I believe the current Pope, Francis, knows this almost better than anyone else today. Recently, he, together with the Archbishop of Canterbury invited the leaders of warring factions in Sudan to meet with him in the Vatican. After discussing the peace process and political situation in Sudan, the Pope then went to each person, knelt on the floor in front of them and bent to kiss their feet. The photos which did the rounds of social media were striking – the leader of the largest church in the world, stooping to kiss the feet of warring factions in a country where thousands have lost their lives in recent years. Such symbolism can’t but effect even the hardest of hearts. What more powerful way could there be of appealing for peace.

 

So another great privilege of my role is that I get to see so many other striking examples of people living out this attitude of service as I travel around churches, schools and community groups. So I think of Soundcafe which meets next-door in St Martins House – a creative, safe space for people who are vulnerable, socially isolated or have experienced homelessness. The volunteers and the guests serve one another – and I’ve witnessed the way they are changed in the process.

I think of those who spend the early hours of Saturday and Sunday mornings on the streets of Leicester caring for the partygoers and revellers who are so far gone, they can no longer find their way home. Again, the loving service of these Street Pastors is a shining example of what it means to witness to God’s love – when I went out with them last winter, they were stopped numerous times by people who simply wanted to thank them for their care.

I think of churches and community groups working together to provide Food Banks or debt advice.

I think of volunteers going out from our churches to visit the lonely and isolated in their own homes.
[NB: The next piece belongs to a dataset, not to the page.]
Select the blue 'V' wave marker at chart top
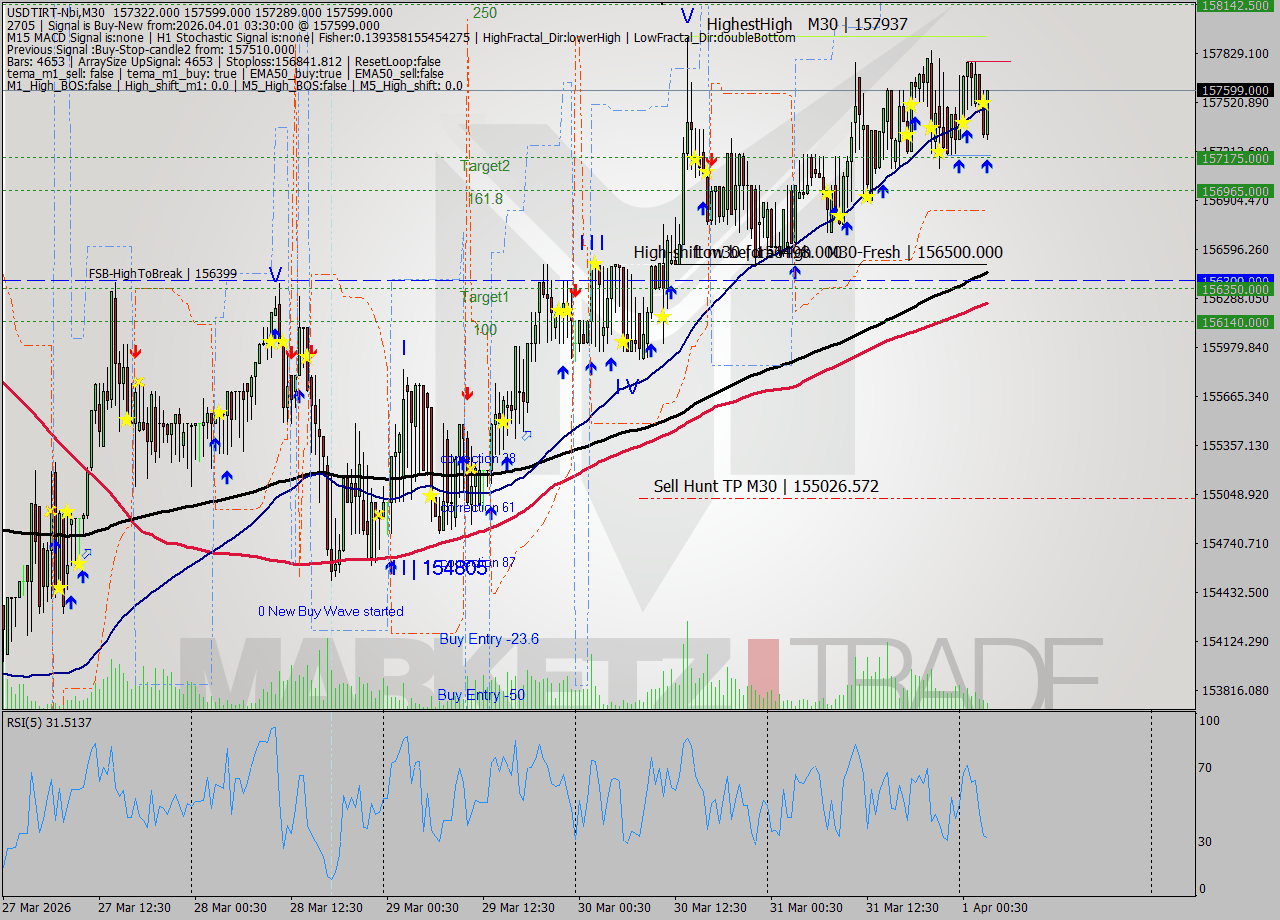Viewport: 1280px width, 920px height. [686, 16]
I think of support groups for people caught in addiction.

I think of the thousands of small acts of kindness shown by people everyday to their neighbours, work colleagues and friends. This is diaconal ministry, and those who are ordained as deacons are those who set an example and enable, support and encourage those engaged in this work.

 

In just a moment, we will hear words which are probably my favourite words in the whole ordination service: “Deacons are to proclaim the gospel in word and deed, as agents of God’s purposes of love…They are to work with their fellow members in searching out the poor and weak, the sick and lonely and those who are oppressed and powerless, reaching into the forgotten corners of the world, that the love of God may be made visible.

 

There are many in our world who feel themselves forgotten and overlooked, many who search for meaning and purpose, many who scream inside, longing to be noticed and seen by others. Deacons are to lead the church in reaching out to them, to make the love of God visible to them, knowing that this won’t immediately take away their pain or hurt or loneliness. But it will be the start of a journey – a journey which will transform us even as it transforms others.

 

So I’ve come to realise that washing people’s feet is a great privilege and a powerful symbol. We do it, not only because Jesus told us to do this particular act, but because it symbolises a life of service, a life of visible self-giving, and in doing it, we make the love of God visible. And when combined with our worship, where we remember Jesus’ own self-giving, even to death on the cross, these practical acts of service take on even deeper significance.

 

I am so thankful for our 11 deacons being ordained today. I know they are committed to proclaiming the good news of Jesus Christ in word and deed. And I know they would love you to join with them in that work – both in prayer and in action. What would this world look like, I wonder, if every one of us was committed to washing the feet of others?